Le sostanze a matrice chimica che si utilizzano in cantiere sono diverse: additivi per malte e calcestruzzi, prodotti impermeabilizzanti, paste chimiche per la protezione temporanea di superfici smaltate, acido cloridrico, per la pulizia di murature in laterizio faccia a vista e di superfici in cotto; colle a base di resine sintetiche, vernici e pitture, sigillanti, e così via.
A seconda della natura delle materie prime utilizzate in edilizia tali materie possono dar luogo a:
• rischi derivanti dalle proprietà chimico fisiche: incendio, esplosione, contatto con sostanze corrosive, ecc.
• rischi ambientali
• rischi per la salute o rischi igienico-ambientali: esposizione a sostanze/preparati tossici o nocivi, irritanti.

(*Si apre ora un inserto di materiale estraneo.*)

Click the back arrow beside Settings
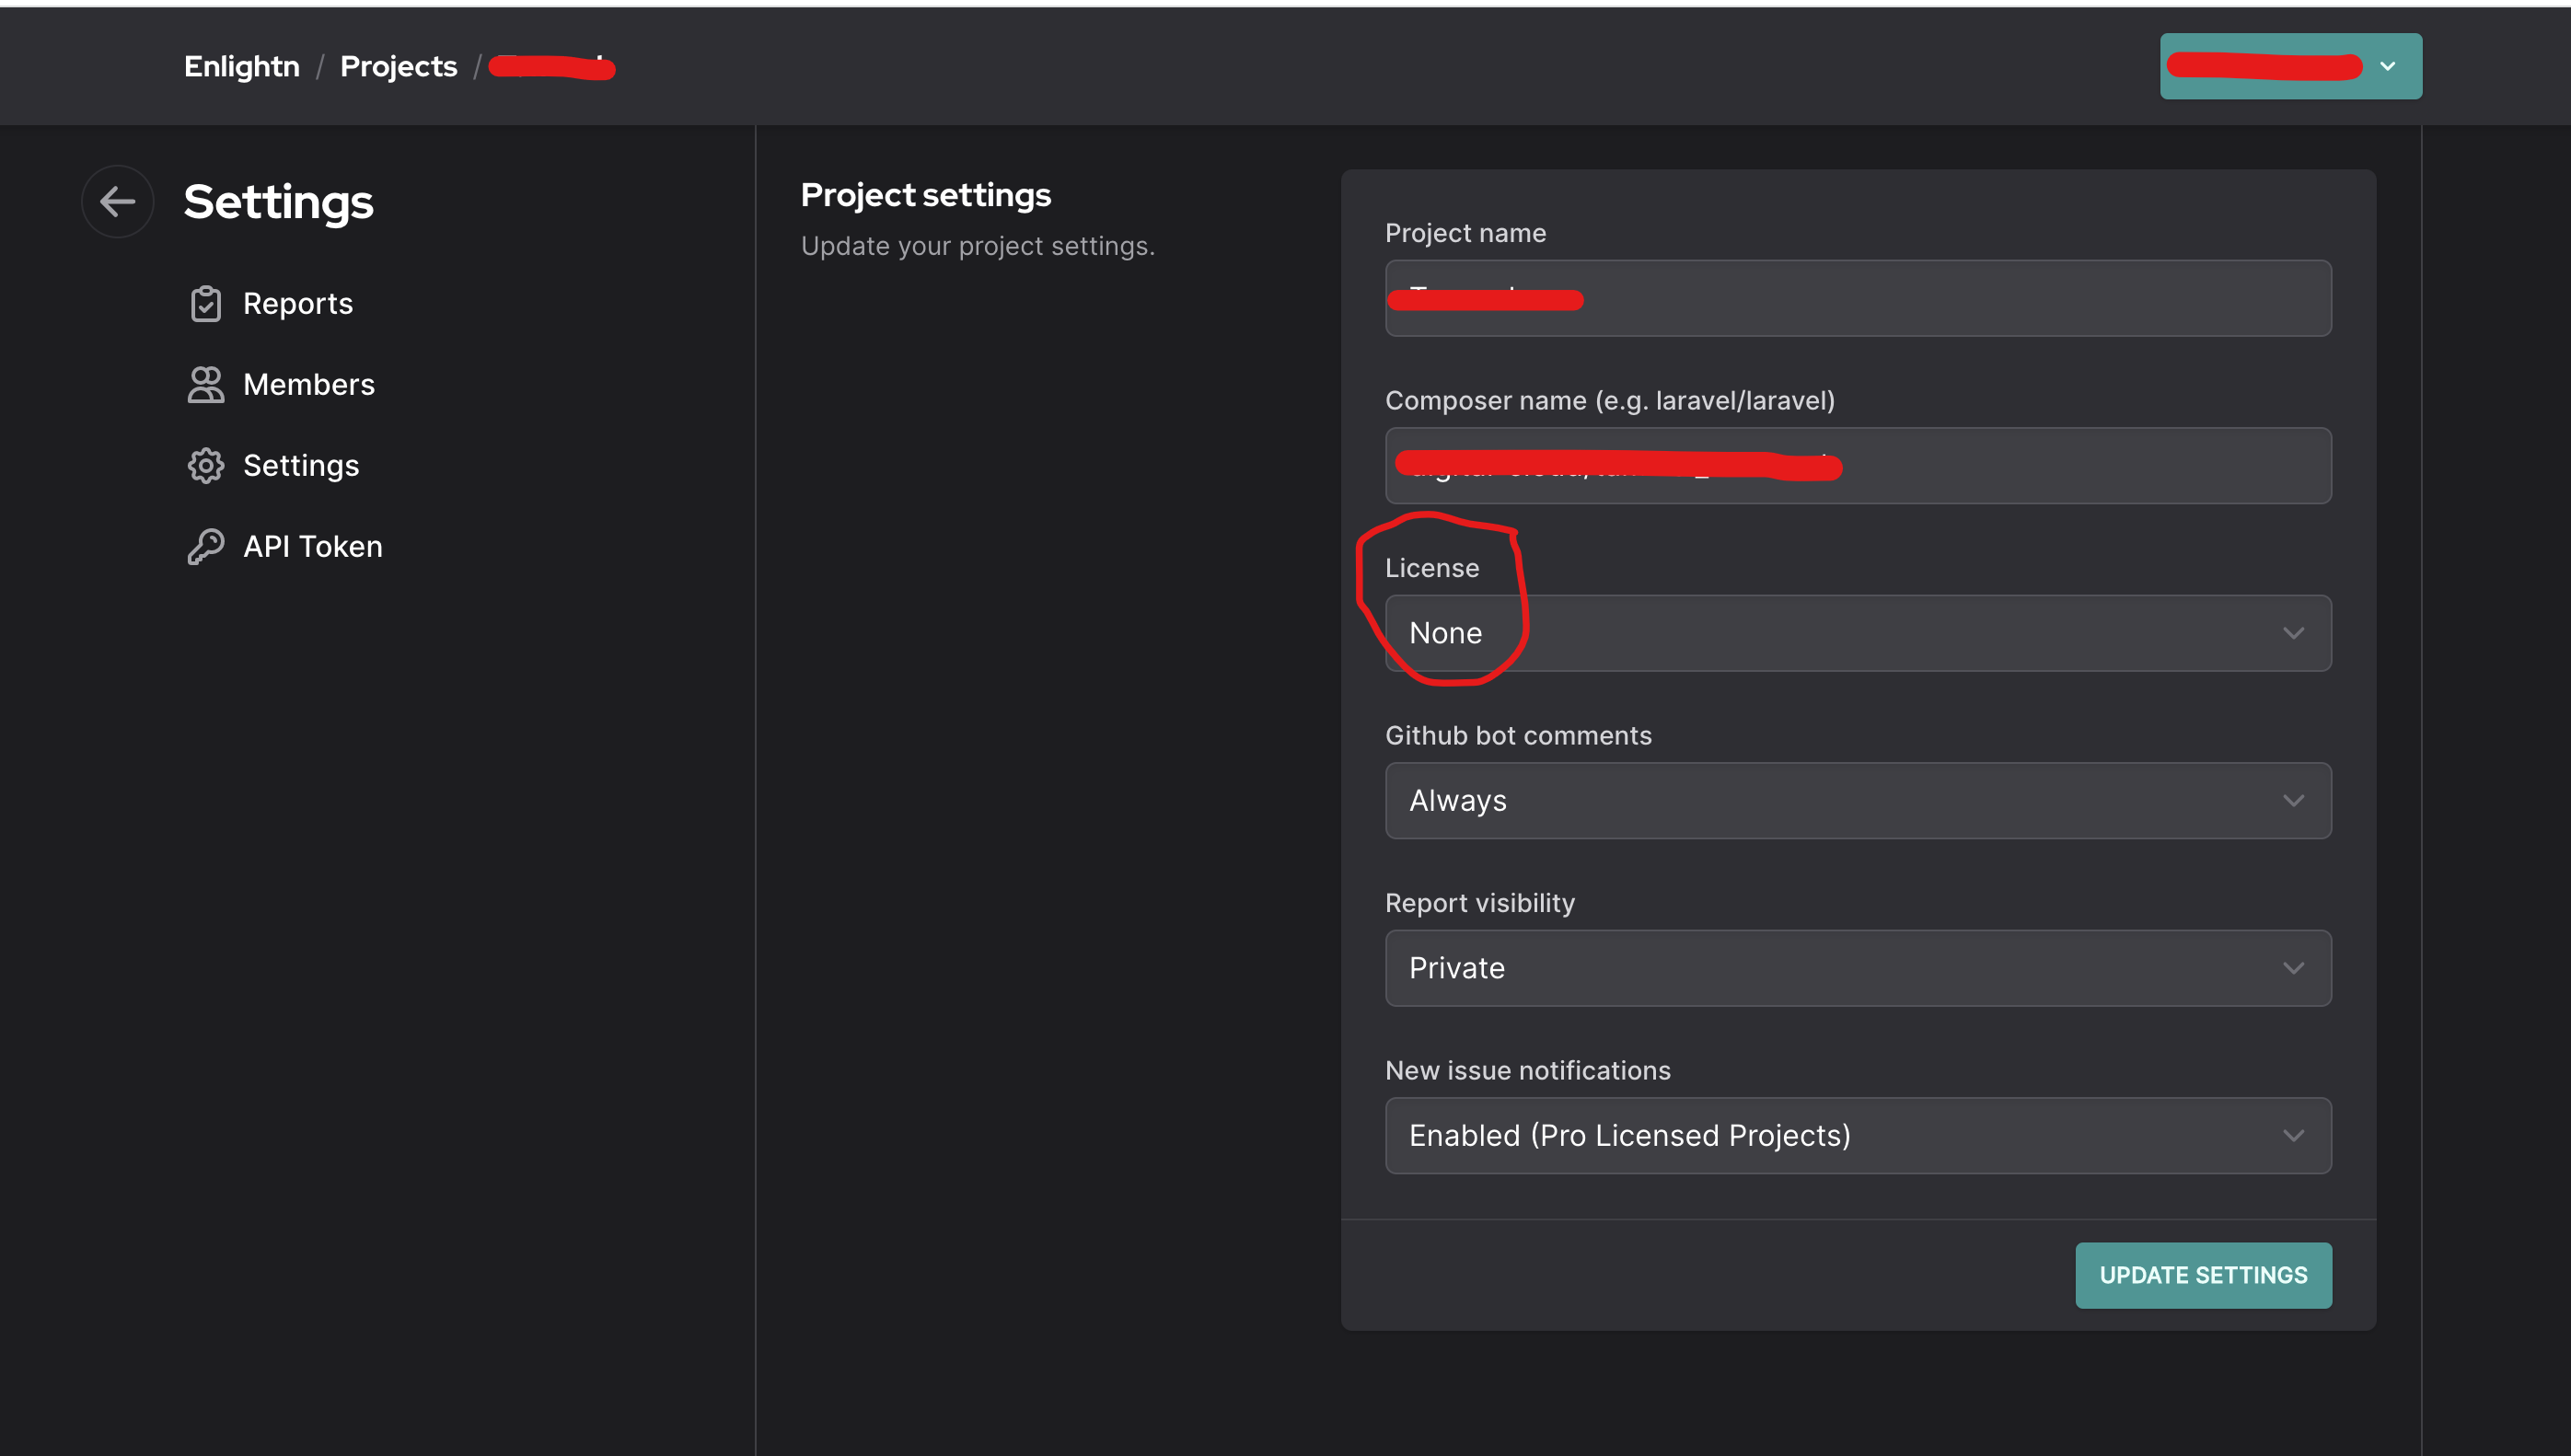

Per prevenire gli effetti deleteri dovuti all’utilizzo di queste sostanze è opportuno che in fase di progettazione siano effettuate scelte appropriate; anche l'aspetto organizzativo incide sulla prevenzione degli infortuni e delle malattie da lavoro, per cui è necessaria un'opportuna programmazione dei lavori che tenga conto di tutti i fattori di rischio e in modo oculato delle eventuali incompatibilità delle diverse lavorazioni e del numero massimo di persone che possono agire all'interno della stessa area.
Il progettista interviene sulla scelta dei materiali ai diversi livelli di complessità: la qualità dell'opera dipende, almeno in parte, dalla qualità dei prodotti utilizzati. Non sempre, però, la qualità del prodotto scelto in fase di progettazione, rispetto alle funzioni che deve assolvere in opera, è sinonimo di prodotto sicuro e igienico per il lavoratore che lo deve posare in opera.
Inoltre, spesso per posare alcuni prodotti che costituiscono parte integrante dell'opera è necessario utilizzare alcuni prodotti ausiliari, non riconoscibili nella costruzione, che possono essere dannosi per chi esegue la lavorazione (come ad esempio, solventi per vernici o per colle). È necessario ricordare che in genere, a questo livello, la responsabilità della scelta è propria del direttore di cantiere o del responsabile d’impresa; infatti, il progettista non interviene in un campo così specifico, a meno che il prodotto ausiliario non sia espressamente imposto dalla casa produttrice come prodotto complementare e quindi individuabile nella scheda tecnica di applicazione del prodotto da posare in opera.
Il rischio chimico deve essere gestito e, quindi ridotto mediante:
• una progettazione ed organizzazione dei sistemi di lavorazione sul luogo di lavoro
• la fornitura di attrezzature idoneee per il lavoro specifico
• l’adozione di relative procedure di manutenzione adeguate
• la riduzione al minimo della quantità di agenti presenti sul luogo di lavoro in funzione della necessità della lavorazione
• l’adozione di metodi di lavoro appropriati comprese le disposizioni che garantiscono la sicurezza nella manipolazione
• l’immagazzinamento e il trasporto sul luogo di lavoro di agenti chimici pericolosi
• l’immagazzinamento nel luogo di lavoro dei rifiuti che contengono detti agenti chimici.
Ogni prodotto viene immesso in cantiere e quindi consegnato ai lavoratori solo dopo che è stata eseguita una prima verifica di pericolosità:
• il prodotto scelto sul mercato in base alla sua pericolosità, cioè, si privilegia quello meno pericoloso per l’uomo e per l’ambiente;
• verificata la presenza dell’etichettatura di sicurezza e della scheda contenete i dati sulla sicurezza dello specifico prodotto
I lavoratori devono essere adeguatamente formati e informati perché le condizioni spesso problematiche possono influire negativamente sulla loro salute. Gli operatori si servono di impianti e apparecchi, spostano materiali e attrezzi, utilizzano sostanze pericolose, causando rischi per sé e per gli altri addetti ai lavori che operano nello stesso ambito.